▶ _TRY IT_
From the entries that follow, report every line in which "label" occurs.

(Dataset entries)
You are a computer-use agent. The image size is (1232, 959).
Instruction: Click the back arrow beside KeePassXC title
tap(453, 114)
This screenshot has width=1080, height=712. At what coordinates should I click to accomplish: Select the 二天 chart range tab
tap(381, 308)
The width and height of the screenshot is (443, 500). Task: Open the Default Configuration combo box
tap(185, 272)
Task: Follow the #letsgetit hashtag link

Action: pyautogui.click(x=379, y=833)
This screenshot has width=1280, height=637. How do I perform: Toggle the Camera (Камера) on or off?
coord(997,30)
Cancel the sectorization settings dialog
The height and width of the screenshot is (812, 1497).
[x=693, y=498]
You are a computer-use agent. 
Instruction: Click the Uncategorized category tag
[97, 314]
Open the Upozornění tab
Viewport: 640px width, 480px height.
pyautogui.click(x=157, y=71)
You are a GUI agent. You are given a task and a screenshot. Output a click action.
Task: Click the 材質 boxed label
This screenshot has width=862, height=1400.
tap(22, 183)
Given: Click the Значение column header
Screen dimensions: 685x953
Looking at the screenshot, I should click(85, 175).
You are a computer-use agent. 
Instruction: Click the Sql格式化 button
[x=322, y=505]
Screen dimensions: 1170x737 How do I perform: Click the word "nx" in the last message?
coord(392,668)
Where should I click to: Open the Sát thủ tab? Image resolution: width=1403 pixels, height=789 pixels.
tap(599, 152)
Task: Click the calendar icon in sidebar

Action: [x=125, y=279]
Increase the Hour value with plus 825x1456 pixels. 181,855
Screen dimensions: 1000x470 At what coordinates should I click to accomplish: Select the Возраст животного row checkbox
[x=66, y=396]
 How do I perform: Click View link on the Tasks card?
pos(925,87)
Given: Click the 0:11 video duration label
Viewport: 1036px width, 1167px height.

▶ _REPLY TO THE TASK_
Task: Click the 材質 boxed label
Given: Click the 0:11 video duration label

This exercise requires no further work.